(Collected data)
»»
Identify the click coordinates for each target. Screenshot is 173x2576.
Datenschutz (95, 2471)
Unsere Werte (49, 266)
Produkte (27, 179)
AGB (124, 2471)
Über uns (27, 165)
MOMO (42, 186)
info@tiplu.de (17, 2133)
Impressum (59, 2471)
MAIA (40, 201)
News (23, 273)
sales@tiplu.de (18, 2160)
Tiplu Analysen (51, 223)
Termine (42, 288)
««
Work order ▸
Output every record above in full, exactly as it reads.

Solution to this problem ▸
Identify the click coordinates for each target. Screenshot is 173x2576.
Datenschutz (95, 2471)
Unsere Werte (49, 266)
Produkte (27, 179)
AGB (124, 2471)
Über uns (27, 165)
MOMO (42, 186)
info@tiplu.de (17, 2133)
Impressum (59, 2471)
MAIA (40, 201)
News (23, 273)
sales@tiplu.de (18, 2160)
Tiplu Analysen (51, 223)
Termine (42, 288)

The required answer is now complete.